Set problem:
Select every line in the records below that contains the word "plot", matching case exactly.
--- BEGIN Provided data ---
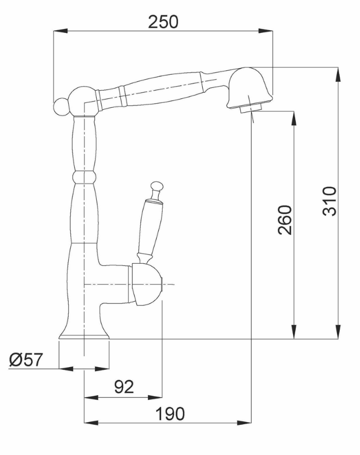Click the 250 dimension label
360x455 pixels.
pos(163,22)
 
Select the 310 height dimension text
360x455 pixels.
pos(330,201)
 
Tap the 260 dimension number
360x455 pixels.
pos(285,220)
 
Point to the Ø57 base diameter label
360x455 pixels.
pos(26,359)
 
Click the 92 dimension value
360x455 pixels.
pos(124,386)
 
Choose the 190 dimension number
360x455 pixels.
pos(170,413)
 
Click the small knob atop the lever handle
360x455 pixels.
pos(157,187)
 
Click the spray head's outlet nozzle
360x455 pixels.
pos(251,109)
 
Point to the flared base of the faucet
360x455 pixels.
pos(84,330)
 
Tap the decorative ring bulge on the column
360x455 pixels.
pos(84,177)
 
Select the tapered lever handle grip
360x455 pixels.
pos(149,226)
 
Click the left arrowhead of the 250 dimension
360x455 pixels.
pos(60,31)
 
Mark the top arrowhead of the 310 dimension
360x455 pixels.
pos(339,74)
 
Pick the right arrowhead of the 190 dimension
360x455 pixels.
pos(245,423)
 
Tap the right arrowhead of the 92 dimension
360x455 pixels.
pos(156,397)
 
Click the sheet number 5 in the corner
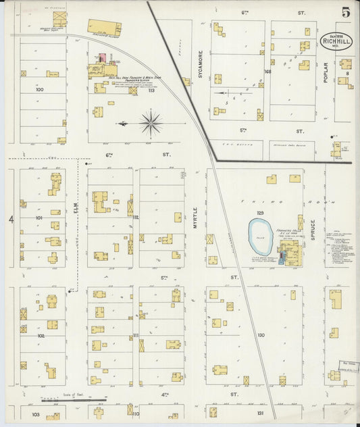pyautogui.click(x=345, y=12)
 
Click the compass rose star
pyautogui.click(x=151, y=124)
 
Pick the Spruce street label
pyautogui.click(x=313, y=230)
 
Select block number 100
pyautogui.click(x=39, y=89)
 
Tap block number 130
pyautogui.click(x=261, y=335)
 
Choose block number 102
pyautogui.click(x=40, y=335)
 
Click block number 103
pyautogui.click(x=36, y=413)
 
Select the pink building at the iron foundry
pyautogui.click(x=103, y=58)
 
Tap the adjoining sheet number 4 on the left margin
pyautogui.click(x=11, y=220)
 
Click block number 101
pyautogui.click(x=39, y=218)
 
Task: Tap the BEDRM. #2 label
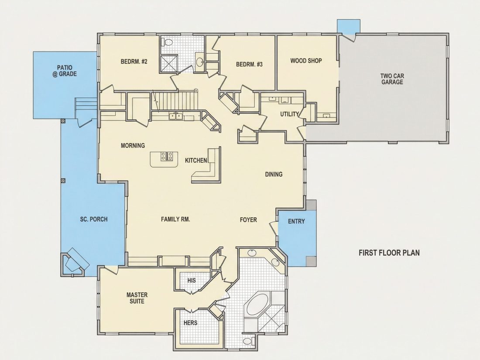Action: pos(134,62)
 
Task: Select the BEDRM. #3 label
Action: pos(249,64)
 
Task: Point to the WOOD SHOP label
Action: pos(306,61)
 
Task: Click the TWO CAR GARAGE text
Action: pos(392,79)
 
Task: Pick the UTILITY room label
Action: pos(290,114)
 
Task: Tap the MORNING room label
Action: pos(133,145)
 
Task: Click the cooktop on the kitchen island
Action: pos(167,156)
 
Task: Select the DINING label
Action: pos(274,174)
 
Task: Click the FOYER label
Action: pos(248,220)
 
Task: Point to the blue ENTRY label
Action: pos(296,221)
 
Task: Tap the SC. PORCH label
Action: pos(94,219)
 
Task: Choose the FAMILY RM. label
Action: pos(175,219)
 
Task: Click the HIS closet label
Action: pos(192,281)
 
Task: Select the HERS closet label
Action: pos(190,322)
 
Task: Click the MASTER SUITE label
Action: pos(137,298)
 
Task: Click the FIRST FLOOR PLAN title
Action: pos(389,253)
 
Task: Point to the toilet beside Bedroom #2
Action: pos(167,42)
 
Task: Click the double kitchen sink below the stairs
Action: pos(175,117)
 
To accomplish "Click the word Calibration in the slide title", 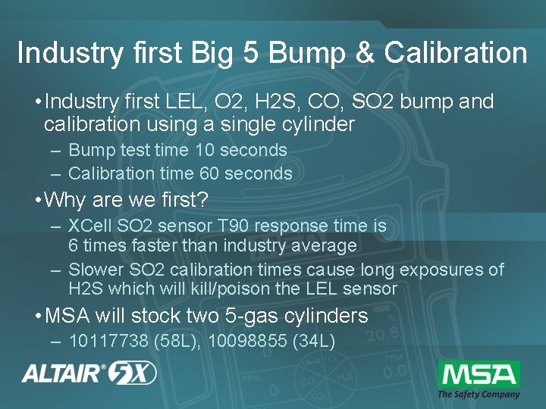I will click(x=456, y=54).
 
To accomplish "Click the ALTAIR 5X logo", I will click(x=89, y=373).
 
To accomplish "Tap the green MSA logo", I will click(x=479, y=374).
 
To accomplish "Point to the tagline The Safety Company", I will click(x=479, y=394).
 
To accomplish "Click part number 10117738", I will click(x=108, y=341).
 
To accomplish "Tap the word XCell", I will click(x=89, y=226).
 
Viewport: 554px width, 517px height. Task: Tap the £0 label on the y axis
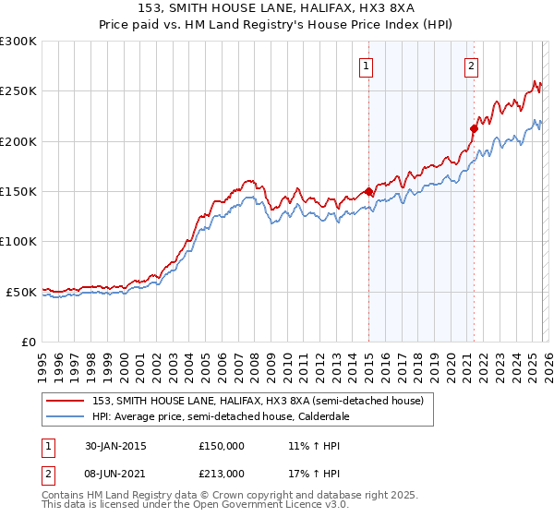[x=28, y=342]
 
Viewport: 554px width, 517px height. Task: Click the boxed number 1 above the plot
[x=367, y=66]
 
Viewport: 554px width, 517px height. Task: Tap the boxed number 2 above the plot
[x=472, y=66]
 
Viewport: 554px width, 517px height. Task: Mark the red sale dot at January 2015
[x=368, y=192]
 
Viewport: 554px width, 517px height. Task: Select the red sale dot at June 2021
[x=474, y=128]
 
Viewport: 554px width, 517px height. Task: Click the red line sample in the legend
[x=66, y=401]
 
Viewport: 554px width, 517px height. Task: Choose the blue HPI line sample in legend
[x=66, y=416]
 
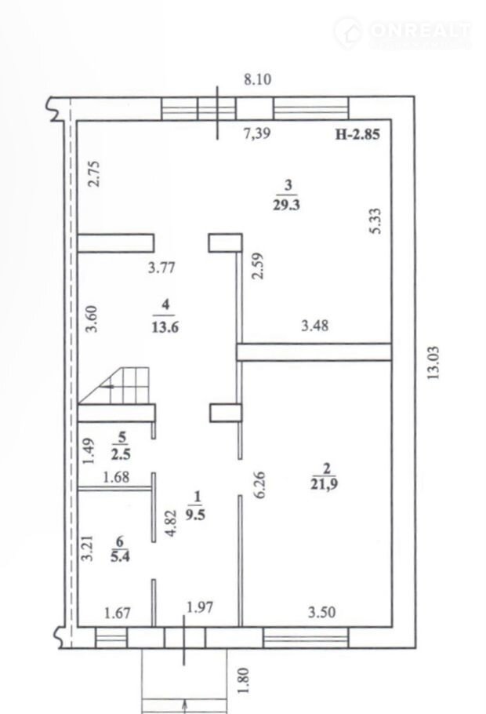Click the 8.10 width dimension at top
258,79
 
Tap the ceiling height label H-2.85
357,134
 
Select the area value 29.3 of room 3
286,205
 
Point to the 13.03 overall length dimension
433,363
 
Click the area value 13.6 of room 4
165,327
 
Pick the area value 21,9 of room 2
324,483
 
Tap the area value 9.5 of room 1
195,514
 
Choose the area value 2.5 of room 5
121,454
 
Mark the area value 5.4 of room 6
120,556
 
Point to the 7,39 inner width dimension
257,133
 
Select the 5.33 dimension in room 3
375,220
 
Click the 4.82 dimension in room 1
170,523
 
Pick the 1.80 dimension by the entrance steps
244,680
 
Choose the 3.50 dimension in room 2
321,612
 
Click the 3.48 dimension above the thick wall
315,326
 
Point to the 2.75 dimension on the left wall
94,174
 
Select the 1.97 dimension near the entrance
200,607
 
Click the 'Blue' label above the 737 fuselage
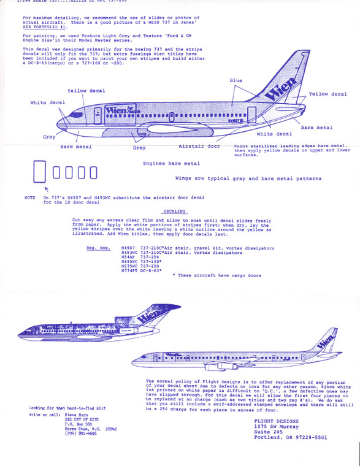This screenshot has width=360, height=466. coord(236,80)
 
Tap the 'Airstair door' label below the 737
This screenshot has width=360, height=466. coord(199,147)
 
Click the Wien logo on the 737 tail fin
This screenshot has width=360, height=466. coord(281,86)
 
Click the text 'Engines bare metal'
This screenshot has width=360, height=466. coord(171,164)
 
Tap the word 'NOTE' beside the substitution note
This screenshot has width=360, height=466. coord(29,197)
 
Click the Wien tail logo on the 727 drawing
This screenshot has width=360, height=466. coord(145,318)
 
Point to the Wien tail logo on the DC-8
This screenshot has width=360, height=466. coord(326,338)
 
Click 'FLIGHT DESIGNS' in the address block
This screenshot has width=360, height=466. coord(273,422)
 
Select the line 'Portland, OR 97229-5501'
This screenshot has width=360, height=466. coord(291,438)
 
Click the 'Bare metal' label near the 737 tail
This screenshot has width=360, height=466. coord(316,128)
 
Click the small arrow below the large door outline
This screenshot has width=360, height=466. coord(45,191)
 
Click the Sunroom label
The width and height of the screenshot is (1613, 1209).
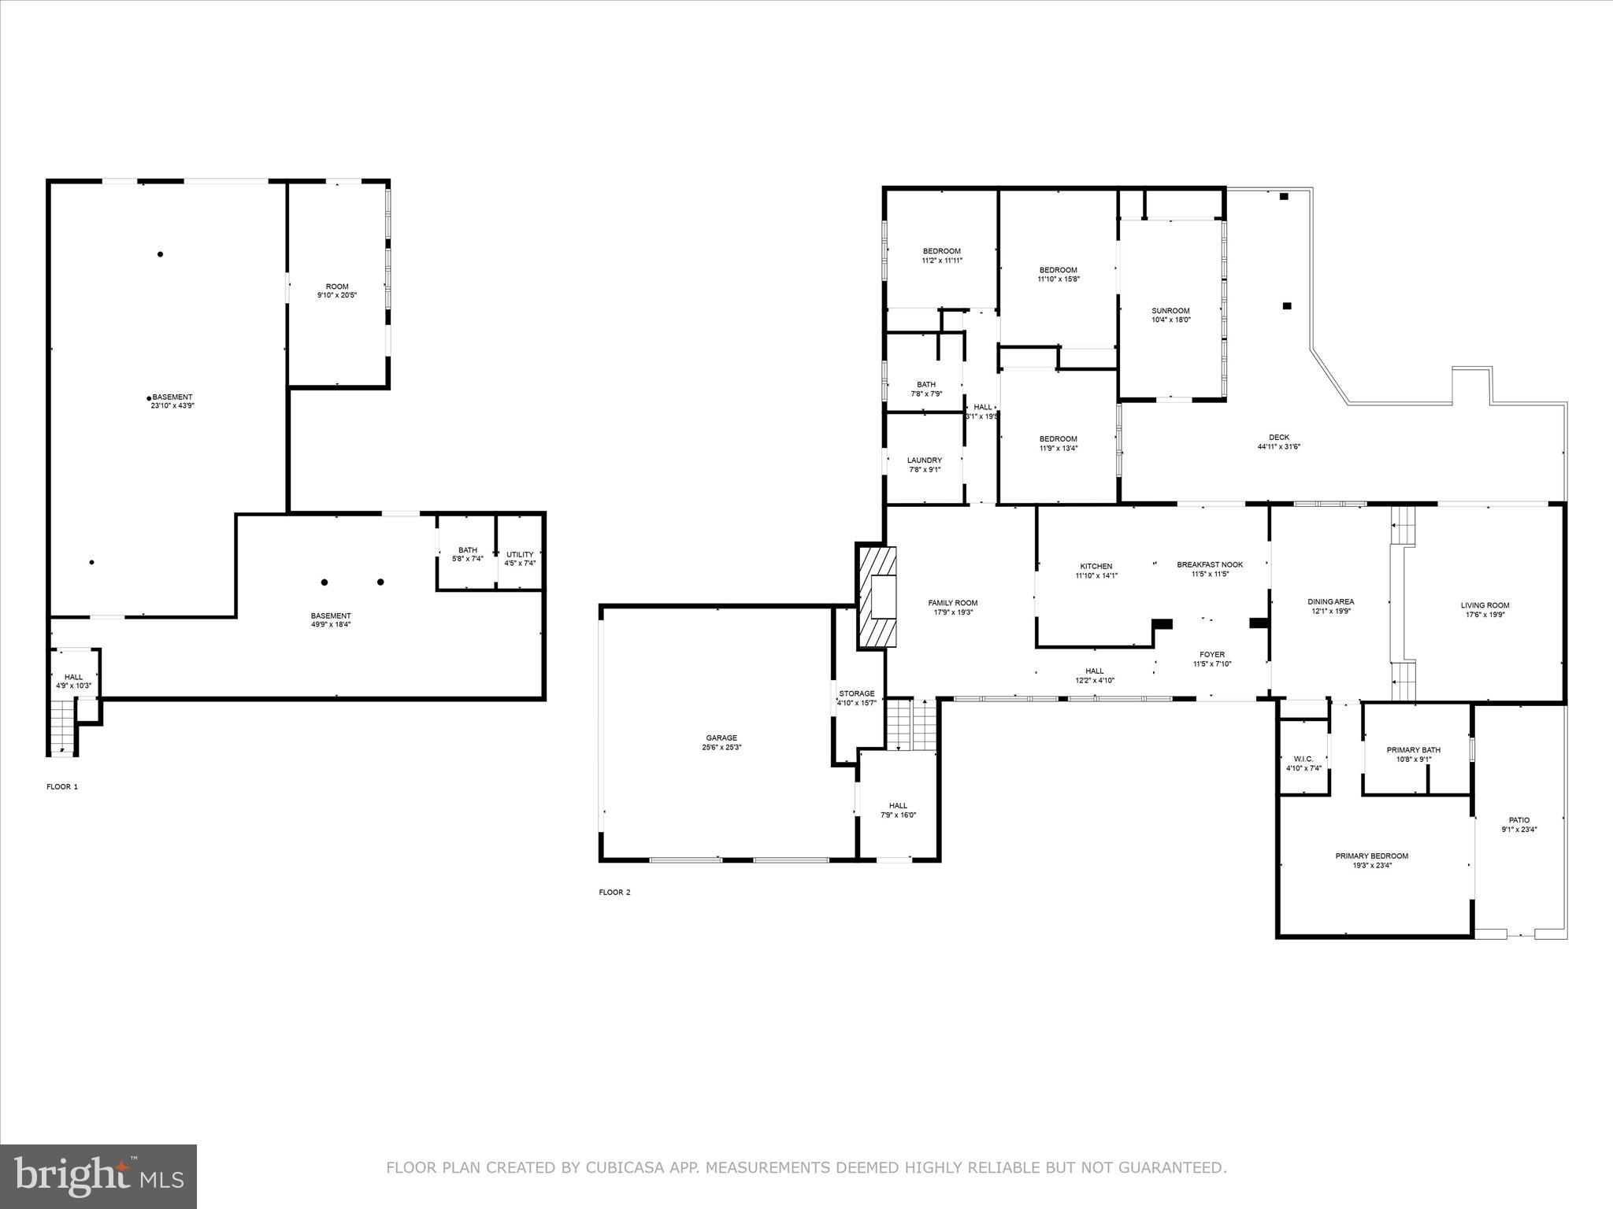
--- END Provided data ---
Solution for this task:
Viewport: 554px width, 517px height. Task: Click the boxed number 1 above the plot
Viewport: 554px width, 517px height. Task: Tap the boxed number 2 above the plot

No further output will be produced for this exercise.